Senyum yang Mengoyak Hati

Ilustrasi/kreator dokpri/Pixabay --
Jakarta, AktualNews- Hujan baru saja reda di sudut kota Bogor, menyisakan jalanan yang masih basah dan aroma tanah yang khas. Aku melangkah perlahan di trotoar, menyusuri deretan toko yang mulai menyalakan lampu-lampu mereka. Langit yang kelabu memantulkan cahaya jingga dari lampu jalan, menciptakan suasana yang sendu.
Di sinilah aku pertama kali bertemu dengan Sinta.
Aku tidak pernah percaya pada takdir, tetapi pertemuanku dengan Sinta mengubah segalanya. Hari itu, aku duduk sendirian di sebuah kafe kecil di sudut Jalan Pajajaran. Hujan deras membuatku terjebak di dalam, menyesap kopi hitam yang mulai dingin. Aku bukan seseorang yang menikmati keramaian, tetapi di tempat itulah aku melihatnya—Sinta, dengan senyum yang anehnya menimbulkan kekacauan di dalam hatiku.
Dia duduk di meja dekat jendela, memandangi gerimis di luar dengan tatapan kosong. Ada kesedihan di sana, meskipun bibirnya tetap melengkung dalam senyum yang terlihat damai. Aku tidak tahu apa yang membuatku begitu tertarik kepadanya. Mungkin caranya menatap hujan, atau mungkin cara matanya berbicara tanpa suara.

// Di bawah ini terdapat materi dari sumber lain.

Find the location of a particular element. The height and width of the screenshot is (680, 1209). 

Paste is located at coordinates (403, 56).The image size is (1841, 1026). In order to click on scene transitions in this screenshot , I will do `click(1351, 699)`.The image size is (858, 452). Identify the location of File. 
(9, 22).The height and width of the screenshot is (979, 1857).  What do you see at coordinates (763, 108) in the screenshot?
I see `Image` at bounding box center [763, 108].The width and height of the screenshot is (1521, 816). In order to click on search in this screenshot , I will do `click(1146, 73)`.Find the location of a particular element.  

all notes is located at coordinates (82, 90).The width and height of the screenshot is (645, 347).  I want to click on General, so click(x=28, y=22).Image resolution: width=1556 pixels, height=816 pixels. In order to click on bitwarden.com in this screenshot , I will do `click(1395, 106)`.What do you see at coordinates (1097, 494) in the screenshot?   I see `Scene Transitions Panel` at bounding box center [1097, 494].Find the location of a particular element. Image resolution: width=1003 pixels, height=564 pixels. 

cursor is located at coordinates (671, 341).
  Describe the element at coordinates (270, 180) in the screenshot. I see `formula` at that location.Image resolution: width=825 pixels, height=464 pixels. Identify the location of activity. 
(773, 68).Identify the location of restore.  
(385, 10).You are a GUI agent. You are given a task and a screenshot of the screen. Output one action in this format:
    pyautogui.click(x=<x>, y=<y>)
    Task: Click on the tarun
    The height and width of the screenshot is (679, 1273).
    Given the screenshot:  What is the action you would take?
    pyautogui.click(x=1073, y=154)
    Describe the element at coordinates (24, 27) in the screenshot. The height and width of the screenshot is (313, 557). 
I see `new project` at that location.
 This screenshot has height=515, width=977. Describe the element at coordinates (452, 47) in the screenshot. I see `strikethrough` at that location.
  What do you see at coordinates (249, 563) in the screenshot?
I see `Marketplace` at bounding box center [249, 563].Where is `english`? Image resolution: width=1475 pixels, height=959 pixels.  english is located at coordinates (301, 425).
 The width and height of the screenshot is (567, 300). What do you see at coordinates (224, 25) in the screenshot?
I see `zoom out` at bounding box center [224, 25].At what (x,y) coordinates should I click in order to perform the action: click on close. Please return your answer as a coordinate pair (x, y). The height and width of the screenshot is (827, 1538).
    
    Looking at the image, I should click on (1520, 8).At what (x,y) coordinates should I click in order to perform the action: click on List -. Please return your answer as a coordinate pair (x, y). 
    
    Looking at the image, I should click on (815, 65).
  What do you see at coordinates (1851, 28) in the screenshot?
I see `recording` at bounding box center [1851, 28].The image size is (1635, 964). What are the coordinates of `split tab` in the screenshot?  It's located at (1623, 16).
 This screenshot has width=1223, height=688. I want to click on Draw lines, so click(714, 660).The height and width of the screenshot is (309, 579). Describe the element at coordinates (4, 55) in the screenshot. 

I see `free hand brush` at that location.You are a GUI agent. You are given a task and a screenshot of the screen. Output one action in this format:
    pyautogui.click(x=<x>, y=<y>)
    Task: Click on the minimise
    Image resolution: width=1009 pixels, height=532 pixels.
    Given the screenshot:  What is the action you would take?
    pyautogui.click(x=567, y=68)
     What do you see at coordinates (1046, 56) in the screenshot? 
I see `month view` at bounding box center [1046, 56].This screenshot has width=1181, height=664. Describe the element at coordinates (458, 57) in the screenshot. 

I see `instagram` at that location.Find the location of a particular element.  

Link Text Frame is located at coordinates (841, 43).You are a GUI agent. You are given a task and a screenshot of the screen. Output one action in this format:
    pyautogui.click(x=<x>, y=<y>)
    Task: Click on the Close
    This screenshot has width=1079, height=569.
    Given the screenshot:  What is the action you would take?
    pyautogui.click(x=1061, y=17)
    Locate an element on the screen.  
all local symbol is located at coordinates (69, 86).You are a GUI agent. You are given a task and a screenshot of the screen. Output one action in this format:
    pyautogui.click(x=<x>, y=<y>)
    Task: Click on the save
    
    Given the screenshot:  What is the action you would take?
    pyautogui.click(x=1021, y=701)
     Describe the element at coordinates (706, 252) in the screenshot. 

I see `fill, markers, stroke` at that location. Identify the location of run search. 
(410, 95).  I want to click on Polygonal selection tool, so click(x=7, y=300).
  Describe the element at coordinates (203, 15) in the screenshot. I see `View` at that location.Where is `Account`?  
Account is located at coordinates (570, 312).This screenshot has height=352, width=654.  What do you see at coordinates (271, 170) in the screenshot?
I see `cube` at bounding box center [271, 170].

Aku memberanikan diri untuk mendekat.
BACA JUGA:Kenangan Cinta dalam Secangkir Kopi
“Kamu suka hujan?” tanyaku, berusaha terdengar biasa saja.
Sinta menoleh, menatapku dengan mata hitamnya yang dalam. “Hujan itu seperti kenangan,” jawabnya pelan. “Kadang datang tanpa diundang, tapi selalu meninggalkan jejak.”
Aku terdiam, mencerna kata-katanya. Ada sesuatu dalam suara Sinta yang membuatku ingin tahu lebih banyak. Sejak saat itu, entah bagaimana, kami mulai sering bertemu.
Hari-hari Bersama Sinta
Kami berjalan bersama di Kebun Raya Bogor, berbicara tentang banyak hal, dari impian hingga ketakutan. Aku mendengarkan cerita-ceritanya, tentang keluarganya, tentang masa lalunya yang penuh luka. Aku ingin melindunginya dari semua kesedihan itu, meskipun aku tahu aku tak pernah bisa.
“Aku lelah dengan semuanya,” katanya suatu hari saat kami duduk di bawah pohon besar di Kebun Raya. Angin sepoi-sepoi menerbangkan helaian rambutnya yang panjang. “Terkadang aku ingin pergi ke tempat di mana tidak ada yang mengenalku.”
Aku menatapnya lama. “Kalau begitu, kita bisa pergi bersama.”
Sinta tersenyum kecil, tapi aku bisa melihat duka di baliknya. “Kamu terlalu baik,” bisiknya.